The Reds great gets in after his third year on the ballot; Jack Morris still a notable omission.

Barry Larkin Voted Into Baseball Hall of Fame

The voting process for induction for the Baseball Hall of Fame really confuses me.  Other writers have already lambasted the whole process, like Eric Nusbaum at the Classical and Rob Neyer at SB Nation (both terrific reads).  It's hard to consider how a player's stats make him worthy after a 10-year wait, but after seven seasons he wasn't deserving.  Writers hold certain grudges against some players and won't vote for them.  The whole thing seems sort of crooked, especially when great players like Edgar Martinez (the greatest DH and one of the purest hitters to ever play the game) and Jack Morris (whose '91 World Series should validate entry on its own) aren't yet enshrined.

But a player that surely deserves to be in the Hall of Fame got in after today's vote: Barry Larkin. With 86% of the vote, Larkin easily got in after falling votes short last year.  He joins the late Ron Santo as the only inductees in this year's class.  SI.s Joe Posnanski wrote this about Larkin today:

I happened to be covering the Reds for the now-deceased Cincinnati Post during the season that Larkin won the MVP, as well as the two or three seasons around it, and I can tell you that there was an aura about the guy. I’m not sure if it was easily seen or felt in the stands or on television, but it was something that was palpable for the baseball writers who went into the locker room every day...

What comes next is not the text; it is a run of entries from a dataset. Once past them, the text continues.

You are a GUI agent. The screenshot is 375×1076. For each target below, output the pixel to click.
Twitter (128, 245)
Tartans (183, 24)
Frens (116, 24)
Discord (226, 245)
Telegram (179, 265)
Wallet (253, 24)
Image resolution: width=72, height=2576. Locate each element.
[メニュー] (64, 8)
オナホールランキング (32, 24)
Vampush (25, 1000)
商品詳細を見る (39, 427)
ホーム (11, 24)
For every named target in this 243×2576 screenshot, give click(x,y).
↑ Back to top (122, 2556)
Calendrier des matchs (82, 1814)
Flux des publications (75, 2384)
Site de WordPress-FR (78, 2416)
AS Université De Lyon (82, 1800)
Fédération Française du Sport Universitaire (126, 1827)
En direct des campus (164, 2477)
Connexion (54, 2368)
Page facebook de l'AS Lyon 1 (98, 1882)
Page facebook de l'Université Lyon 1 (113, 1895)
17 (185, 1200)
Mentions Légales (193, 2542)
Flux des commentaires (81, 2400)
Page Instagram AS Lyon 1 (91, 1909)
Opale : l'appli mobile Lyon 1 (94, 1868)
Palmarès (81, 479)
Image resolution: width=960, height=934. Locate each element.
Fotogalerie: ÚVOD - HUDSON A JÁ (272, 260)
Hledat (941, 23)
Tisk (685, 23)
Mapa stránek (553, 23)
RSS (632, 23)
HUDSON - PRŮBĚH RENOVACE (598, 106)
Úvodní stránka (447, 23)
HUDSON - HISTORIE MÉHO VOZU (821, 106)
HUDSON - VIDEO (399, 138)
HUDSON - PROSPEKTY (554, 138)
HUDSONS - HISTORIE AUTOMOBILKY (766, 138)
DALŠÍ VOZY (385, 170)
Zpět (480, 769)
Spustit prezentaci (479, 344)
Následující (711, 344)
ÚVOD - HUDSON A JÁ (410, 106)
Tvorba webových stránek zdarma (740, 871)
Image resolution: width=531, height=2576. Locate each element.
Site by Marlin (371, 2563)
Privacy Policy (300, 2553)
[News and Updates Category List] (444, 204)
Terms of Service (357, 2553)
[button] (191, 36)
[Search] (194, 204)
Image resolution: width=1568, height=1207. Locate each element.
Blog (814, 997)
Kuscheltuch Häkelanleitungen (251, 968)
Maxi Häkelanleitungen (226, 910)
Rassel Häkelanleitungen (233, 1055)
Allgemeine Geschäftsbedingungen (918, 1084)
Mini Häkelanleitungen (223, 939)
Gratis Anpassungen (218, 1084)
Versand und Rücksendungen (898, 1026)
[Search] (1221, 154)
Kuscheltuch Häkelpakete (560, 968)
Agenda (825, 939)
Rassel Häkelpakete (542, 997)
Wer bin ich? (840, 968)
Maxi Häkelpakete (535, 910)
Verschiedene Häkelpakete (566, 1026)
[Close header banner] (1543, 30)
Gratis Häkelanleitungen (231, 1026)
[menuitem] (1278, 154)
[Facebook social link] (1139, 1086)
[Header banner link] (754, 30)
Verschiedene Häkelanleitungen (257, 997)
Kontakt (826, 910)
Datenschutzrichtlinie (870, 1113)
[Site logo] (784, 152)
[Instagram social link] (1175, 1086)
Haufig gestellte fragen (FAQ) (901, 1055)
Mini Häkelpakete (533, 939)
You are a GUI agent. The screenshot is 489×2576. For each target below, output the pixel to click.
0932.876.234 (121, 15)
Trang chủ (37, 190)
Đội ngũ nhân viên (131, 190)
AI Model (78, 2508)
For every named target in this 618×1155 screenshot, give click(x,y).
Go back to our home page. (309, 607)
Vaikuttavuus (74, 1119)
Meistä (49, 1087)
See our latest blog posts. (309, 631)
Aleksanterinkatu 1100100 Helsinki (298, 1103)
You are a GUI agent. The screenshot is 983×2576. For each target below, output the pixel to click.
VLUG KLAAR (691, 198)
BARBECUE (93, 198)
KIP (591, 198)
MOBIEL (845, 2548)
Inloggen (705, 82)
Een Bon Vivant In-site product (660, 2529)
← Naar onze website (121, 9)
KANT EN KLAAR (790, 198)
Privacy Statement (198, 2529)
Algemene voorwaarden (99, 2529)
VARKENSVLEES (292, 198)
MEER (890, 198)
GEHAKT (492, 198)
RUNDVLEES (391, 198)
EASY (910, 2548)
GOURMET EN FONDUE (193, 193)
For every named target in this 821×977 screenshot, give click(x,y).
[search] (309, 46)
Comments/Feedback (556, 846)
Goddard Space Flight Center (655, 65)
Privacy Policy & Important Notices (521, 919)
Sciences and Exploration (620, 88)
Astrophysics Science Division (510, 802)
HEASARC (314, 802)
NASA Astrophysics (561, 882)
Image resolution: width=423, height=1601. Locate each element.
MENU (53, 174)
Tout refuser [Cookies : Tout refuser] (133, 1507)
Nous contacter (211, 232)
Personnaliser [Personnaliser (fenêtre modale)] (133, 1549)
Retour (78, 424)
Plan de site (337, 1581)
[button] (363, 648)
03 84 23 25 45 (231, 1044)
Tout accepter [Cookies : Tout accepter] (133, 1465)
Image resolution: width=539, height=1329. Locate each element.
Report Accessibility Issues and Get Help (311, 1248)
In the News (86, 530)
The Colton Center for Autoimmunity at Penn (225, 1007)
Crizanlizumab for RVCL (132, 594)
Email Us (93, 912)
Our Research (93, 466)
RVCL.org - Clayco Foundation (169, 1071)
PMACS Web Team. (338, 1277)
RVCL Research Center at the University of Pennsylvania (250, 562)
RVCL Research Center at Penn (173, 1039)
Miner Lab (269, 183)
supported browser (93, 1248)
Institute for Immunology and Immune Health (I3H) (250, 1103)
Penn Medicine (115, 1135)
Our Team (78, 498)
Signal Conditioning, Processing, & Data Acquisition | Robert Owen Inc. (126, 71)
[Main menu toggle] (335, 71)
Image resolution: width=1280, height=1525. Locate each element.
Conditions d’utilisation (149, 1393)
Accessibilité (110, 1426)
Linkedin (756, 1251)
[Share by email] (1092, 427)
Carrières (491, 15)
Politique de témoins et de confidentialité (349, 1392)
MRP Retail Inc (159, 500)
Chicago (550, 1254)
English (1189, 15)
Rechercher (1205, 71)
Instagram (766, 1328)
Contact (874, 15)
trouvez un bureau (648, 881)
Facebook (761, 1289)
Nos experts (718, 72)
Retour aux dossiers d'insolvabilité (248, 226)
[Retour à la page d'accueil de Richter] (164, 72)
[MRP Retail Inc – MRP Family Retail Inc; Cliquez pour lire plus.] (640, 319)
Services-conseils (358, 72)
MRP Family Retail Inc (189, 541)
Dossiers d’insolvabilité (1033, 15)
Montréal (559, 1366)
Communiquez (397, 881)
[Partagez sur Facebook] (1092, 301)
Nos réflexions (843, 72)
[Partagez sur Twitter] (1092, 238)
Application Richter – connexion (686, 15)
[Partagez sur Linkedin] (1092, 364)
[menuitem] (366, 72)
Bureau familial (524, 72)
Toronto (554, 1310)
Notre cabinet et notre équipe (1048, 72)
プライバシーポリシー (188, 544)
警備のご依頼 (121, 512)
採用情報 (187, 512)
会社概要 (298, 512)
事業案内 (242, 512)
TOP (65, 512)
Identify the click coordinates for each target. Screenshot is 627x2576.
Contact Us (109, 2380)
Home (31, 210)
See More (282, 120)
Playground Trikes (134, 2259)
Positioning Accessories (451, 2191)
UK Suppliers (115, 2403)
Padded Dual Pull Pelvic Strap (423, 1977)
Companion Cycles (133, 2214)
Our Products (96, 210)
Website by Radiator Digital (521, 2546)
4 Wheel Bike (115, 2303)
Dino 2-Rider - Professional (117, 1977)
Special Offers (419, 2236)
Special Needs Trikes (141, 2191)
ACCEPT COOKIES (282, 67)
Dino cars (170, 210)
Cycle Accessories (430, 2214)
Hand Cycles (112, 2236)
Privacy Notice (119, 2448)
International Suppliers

Larkin, though, stood apart. He could be friendly, sure, and he could be edgy. He had a brilliant baseball mind, but he rarely said anything that showed it. He fulfilled his role as team leader completely, but didn’t often seem to enjoy it. He played hard, and he was hurt often...

He was a marvel to watch play baseball, because he did everything so well. He hit for average. He hit for power. He took a walk. He hardly ever struck out. He stretched singles into doubles and doubles into triples. He stole a lot of bases and was rarely caught. He went first to third. He had great range. He had a good arm. He turned the double play. If you needed a sac bunt, he’d get it down. If you needed a sac fly, he’d hit it...

Over time, Larkin’s greatness has become apparent. There are so few in baseball history who could really do everything well. And here’s the wonderful thing about making the Hall of Fame — once you’re in, you’re in, and nobody cares anymore about whether you FEEL like a Hall of Famer. What difference does it make? You ARE a Hall of Famer.

Over his esteemed career, Larkin did indeed earn an MVP award in 1995, and compiled some excellent career statistics.  In a career that spanned 18 seasons, all spent with the Cincinnati Reds, Larkin batted .295 with 198 home runs, 960 RBI, nine Silver Slugger awards, and three Gold Glove awards at shortstop.  While he never was a league-leader in any one category, like Posnanski wrote, you couldn't deny that he was a great player.  So congrats, Mr. Larkin, on this achievement.  Better luck next year, Mr. Morris and Mr. Martinez.